If the product of these four fractions is given in its lowest common terms, find the value of the denominator.
消去数字的分数
49/98 是一个有趣的分数,因为缺乏经验的数学家可能在约简时错误地认为,等式 49/98 = 4/8 之所以成立,是因为在分数线上下同时消去了 9 的缘故。
显然,存在诸如 30/50 = 3/5 这样的平凡解。
除此之外,在所有值小于 1 且分子和分母都是两位数的分数中,恰好有四个非平凡解。
将这四个分数的乘积写成最简分数,并求此时分母的值。
由于要求的分数是两位数的真分数,我们可以让分子从 11 开始,且分母必大于分子。如此一来,分子的范围就是 11 到 99,且要排除十位为 0 的数字(0 不可能作为十位数,且不应该被消去)。
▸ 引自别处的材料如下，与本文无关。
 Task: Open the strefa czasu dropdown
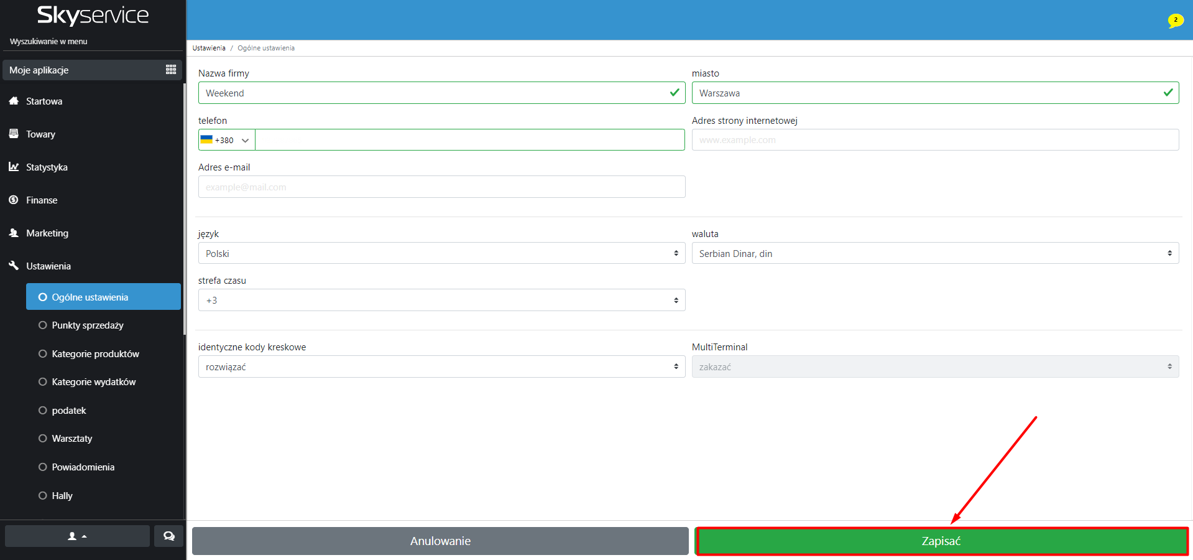[441, 300]
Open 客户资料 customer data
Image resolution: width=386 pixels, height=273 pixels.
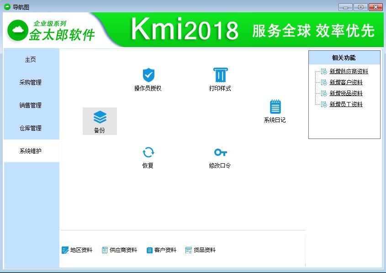(x=161, y=250)
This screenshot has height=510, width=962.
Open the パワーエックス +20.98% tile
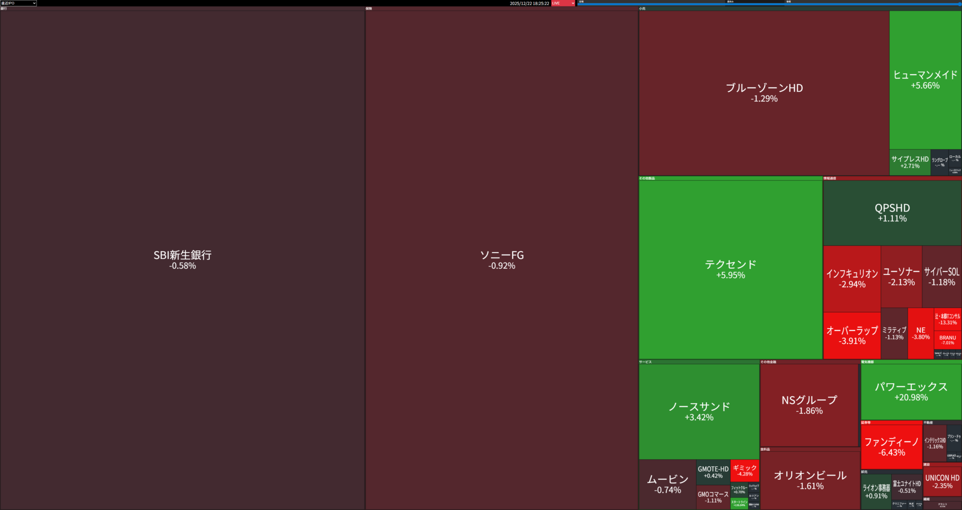pyautogui.click(x=911, y=391)

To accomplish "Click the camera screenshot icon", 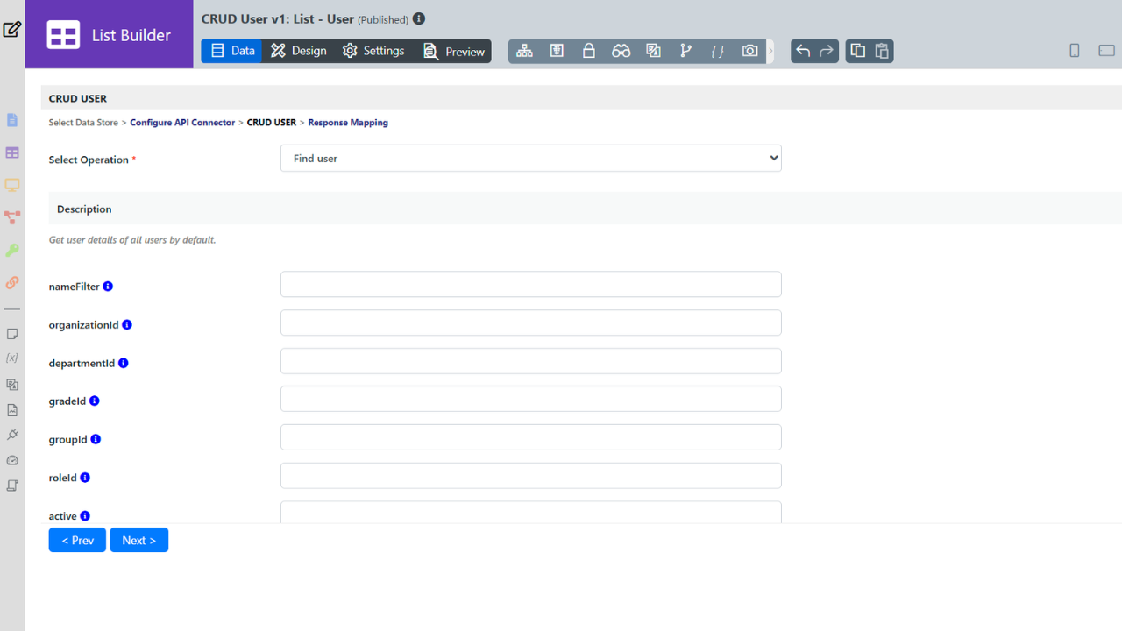I will pyautogui.click(x=749, y=51).
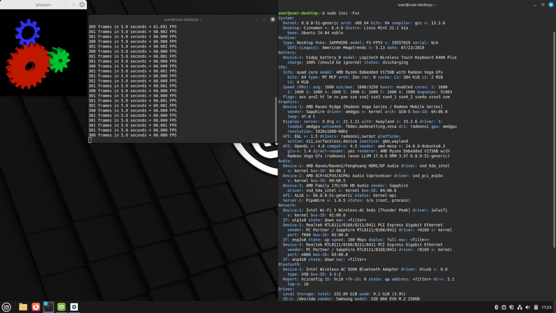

对于给定的分子,我们可以指定要被消去的数字(如果分子的两个数字相同则只需取一个数字),然后根据它来生成分母,比如对于 12,取 2 为要消去的数字则可生成 21~29 和 12~92。下面的 eu33-getnum 函数生成消去数字后剩余的个位数与分母组成的列表的列表:
(defun eu33-getnum (n min)
(cl-loop
for i from 1 to 9
if (> (+ (* i 10) n) min)
collect (list i (+ (* i 10) n))
if (and (> (+ (* n 10) i) min) (/= i n))
collect (list i (+ (* n 10) i))))
(eu33-getnum 2 12)
=>
((1 21) (2 22) (3 32) (3 23)
(4 42) (4 24) (5 52) (5 25)
(6 62) (6 26) (7 72) (7 27)
(8 82) (8 28) (9 92) (9 29))通过以下代码,我们可以对给定分子生成所有可能的分子分母组合:
(defun eu33-gen (n)
(let* ((nums (delete-dups (list (% n 10) (/ n 10))))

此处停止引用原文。